**What you should do**
Below are the records; copy exactly the lines from the first through the one containing "Cleaning (43, 216)", both included, and leave out the pictures.

**Saved entries**
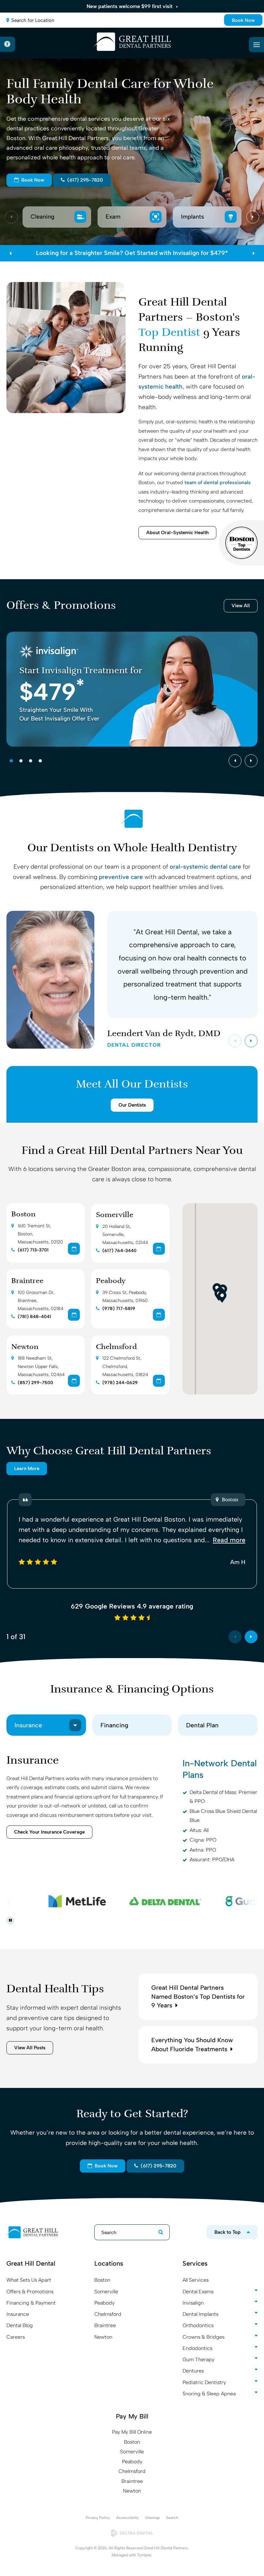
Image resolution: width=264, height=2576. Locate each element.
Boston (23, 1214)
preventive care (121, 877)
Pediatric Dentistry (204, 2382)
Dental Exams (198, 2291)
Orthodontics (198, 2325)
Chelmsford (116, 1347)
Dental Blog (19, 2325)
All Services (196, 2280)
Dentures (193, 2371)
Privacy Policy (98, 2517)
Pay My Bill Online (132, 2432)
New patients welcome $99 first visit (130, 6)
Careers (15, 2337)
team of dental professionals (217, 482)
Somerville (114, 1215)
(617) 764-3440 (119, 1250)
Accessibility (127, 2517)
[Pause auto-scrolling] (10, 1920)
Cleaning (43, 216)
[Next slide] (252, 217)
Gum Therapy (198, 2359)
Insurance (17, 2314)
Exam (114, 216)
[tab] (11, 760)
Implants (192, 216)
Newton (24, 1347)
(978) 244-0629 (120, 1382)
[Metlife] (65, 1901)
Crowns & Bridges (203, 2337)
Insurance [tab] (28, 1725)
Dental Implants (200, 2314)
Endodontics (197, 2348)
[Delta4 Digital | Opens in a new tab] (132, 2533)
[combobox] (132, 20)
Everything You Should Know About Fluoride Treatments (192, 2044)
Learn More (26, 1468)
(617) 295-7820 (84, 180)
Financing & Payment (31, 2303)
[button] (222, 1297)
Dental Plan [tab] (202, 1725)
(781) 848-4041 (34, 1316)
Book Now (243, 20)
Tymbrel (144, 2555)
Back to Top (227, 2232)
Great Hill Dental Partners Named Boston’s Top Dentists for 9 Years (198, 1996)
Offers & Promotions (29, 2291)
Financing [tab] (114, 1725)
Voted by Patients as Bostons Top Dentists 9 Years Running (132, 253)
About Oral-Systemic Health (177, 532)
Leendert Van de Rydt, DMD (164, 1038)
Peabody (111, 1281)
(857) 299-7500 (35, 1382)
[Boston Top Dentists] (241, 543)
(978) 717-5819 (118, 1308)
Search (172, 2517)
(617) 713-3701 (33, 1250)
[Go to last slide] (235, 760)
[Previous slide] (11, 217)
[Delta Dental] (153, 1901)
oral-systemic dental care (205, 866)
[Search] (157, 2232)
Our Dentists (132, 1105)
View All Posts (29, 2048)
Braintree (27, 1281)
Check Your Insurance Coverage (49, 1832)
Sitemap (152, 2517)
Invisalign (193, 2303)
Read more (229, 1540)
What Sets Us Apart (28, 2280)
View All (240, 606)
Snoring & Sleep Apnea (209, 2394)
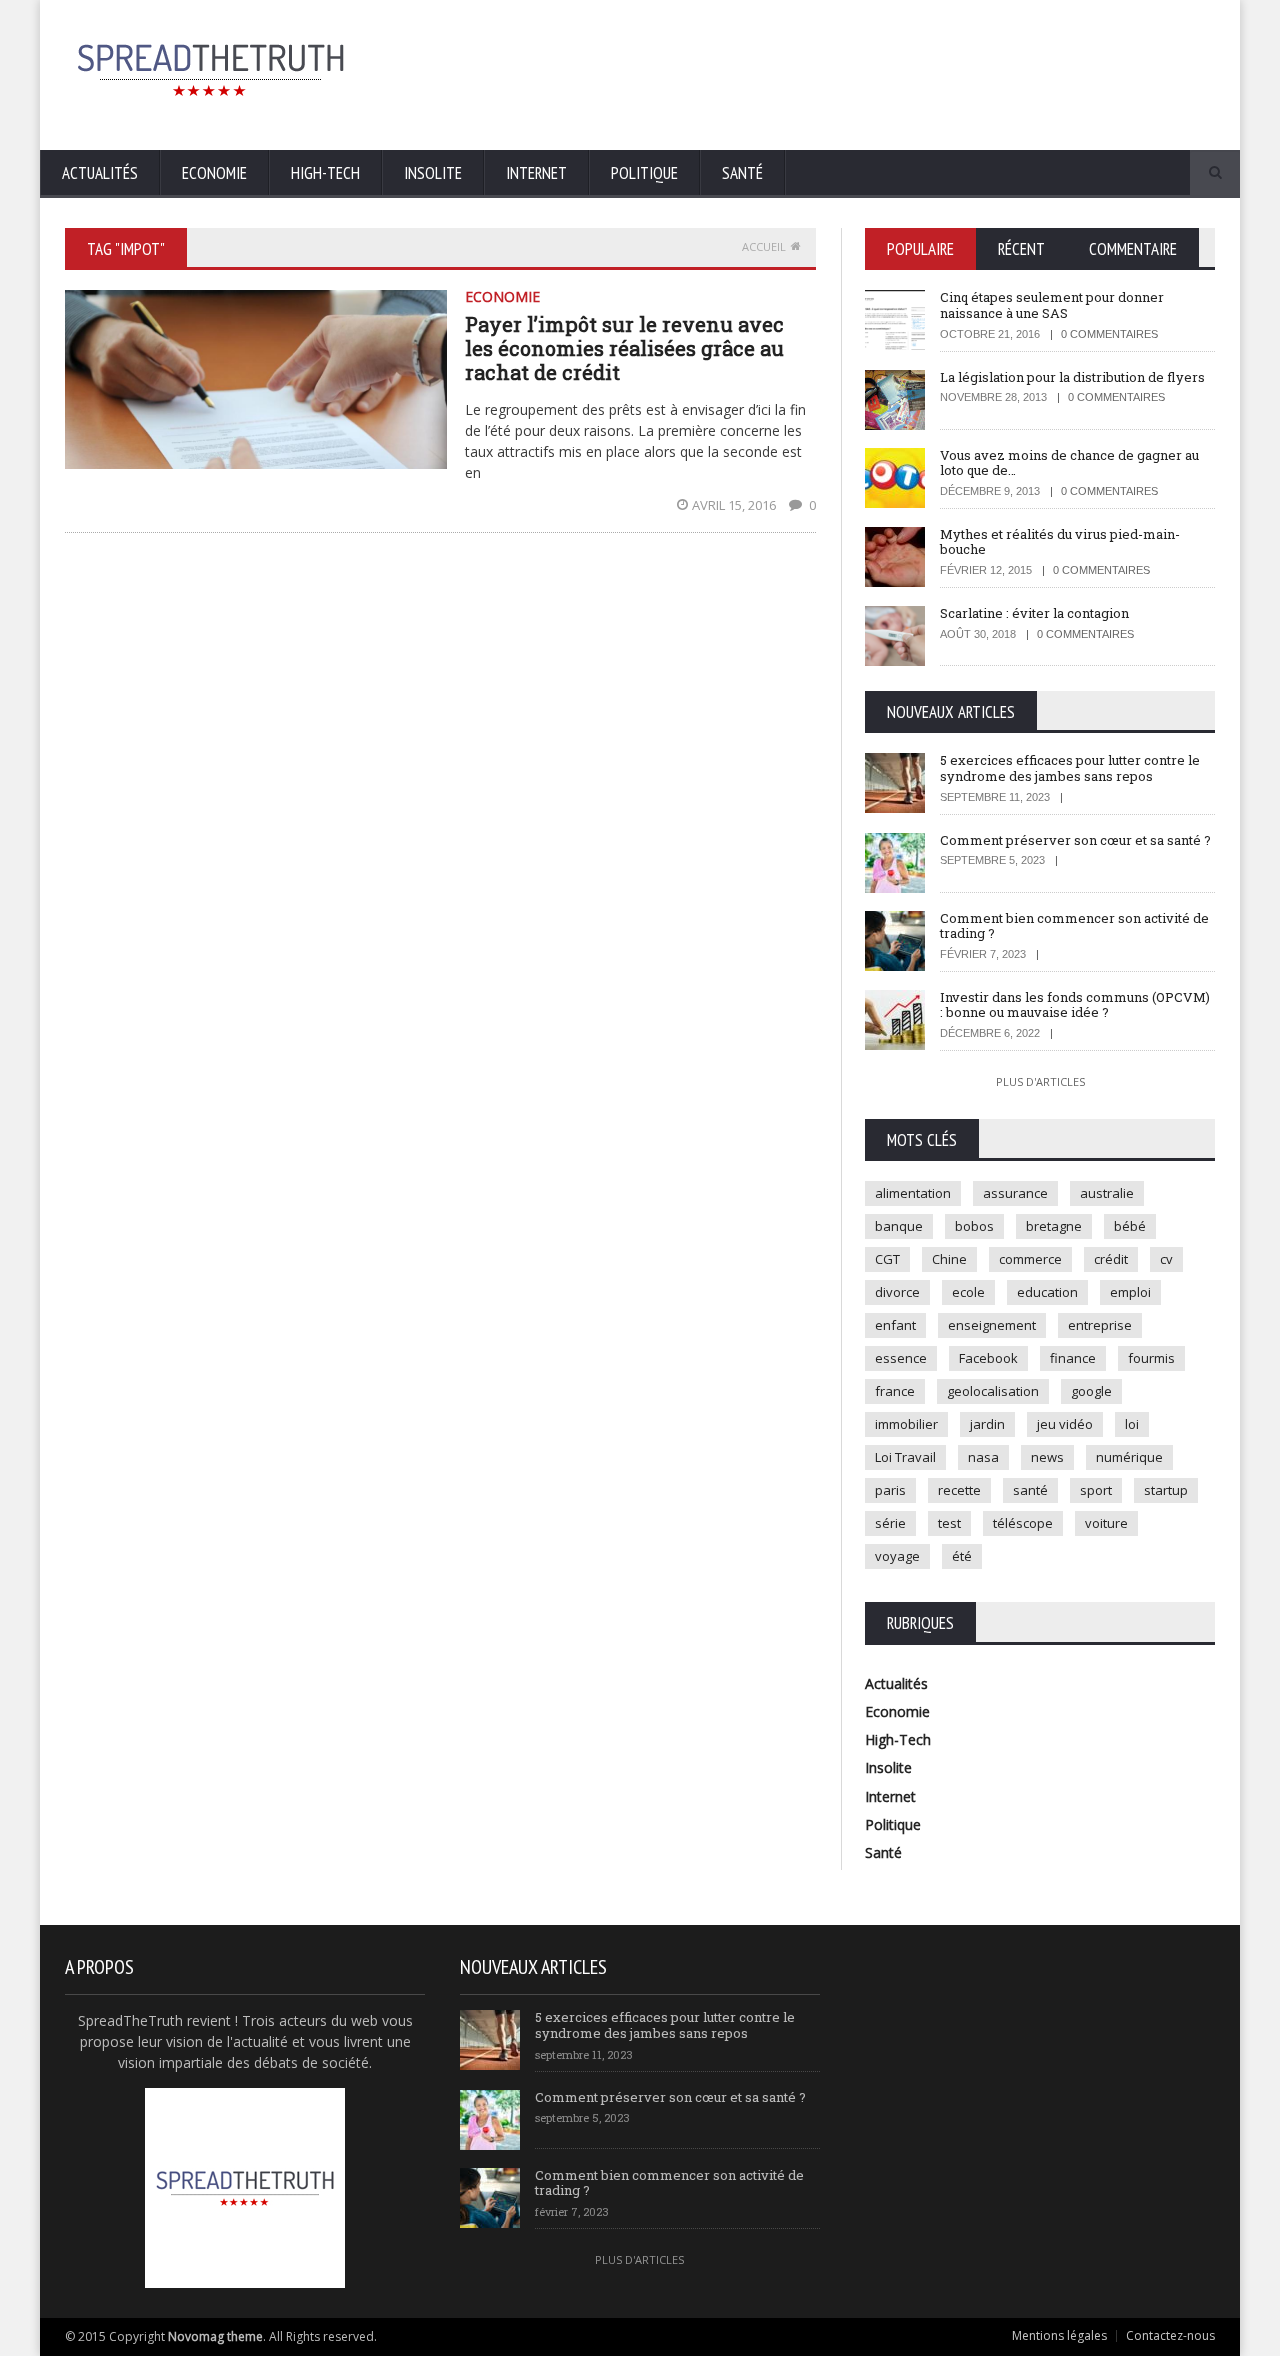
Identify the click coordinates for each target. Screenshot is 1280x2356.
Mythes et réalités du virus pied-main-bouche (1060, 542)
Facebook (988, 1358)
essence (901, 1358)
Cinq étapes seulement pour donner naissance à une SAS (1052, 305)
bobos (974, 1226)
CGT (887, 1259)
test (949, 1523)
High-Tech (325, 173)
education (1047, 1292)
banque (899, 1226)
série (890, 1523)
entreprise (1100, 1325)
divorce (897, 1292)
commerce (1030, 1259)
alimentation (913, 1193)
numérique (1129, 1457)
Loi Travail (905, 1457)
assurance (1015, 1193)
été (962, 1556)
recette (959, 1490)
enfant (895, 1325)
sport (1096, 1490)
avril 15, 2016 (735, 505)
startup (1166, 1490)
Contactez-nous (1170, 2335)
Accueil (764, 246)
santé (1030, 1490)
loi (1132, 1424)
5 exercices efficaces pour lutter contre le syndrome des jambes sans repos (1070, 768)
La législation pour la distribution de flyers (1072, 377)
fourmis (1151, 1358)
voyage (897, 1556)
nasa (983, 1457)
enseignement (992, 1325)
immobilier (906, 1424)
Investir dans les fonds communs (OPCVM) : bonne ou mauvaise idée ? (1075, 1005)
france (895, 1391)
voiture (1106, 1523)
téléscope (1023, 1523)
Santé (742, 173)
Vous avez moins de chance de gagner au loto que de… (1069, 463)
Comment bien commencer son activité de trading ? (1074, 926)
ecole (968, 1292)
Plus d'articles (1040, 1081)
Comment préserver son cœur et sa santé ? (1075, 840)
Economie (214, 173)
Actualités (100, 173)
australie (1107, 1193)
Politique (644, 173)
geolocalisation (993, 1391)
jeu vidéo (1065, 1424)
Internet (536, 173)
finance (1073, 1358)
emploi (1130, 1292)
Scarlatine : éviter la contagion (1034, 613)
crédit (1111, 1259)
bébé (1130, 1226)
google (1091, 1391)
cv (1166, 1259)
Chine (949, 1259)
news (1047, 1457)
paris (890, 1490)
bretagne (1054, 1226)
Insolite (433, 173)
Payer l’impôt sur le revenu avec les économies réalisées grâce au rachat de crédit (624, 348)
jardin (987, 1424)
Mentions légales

**Exercise output**
Image resolution: width=264, height=2576. Locate each element.
Boston (23, 1214)
preventive care (121, 877)
Pediatric Dentistry (204, 2382)
Dental Exams (198, 2291)
Orthodontics (198, 2325)
Chelmsford (116, 1347)
Dental Blog (19, 2325)
All Services (196, 2280)
Dentures (193, 2371)
Privacy Policy (98, 2517)
Pay My Bill Online (132, 2432)
New patients welcome $99 first visit (130, 6)
Careers (15, 2337)
team of dental professionals (217, 482)
Somerville (114, 1215)
(617) 764-3440 (119, 1250)
Accessibility (127, 2517)
[Pause auto-scrolling] (10, 1920)
Cleaning (43, 216)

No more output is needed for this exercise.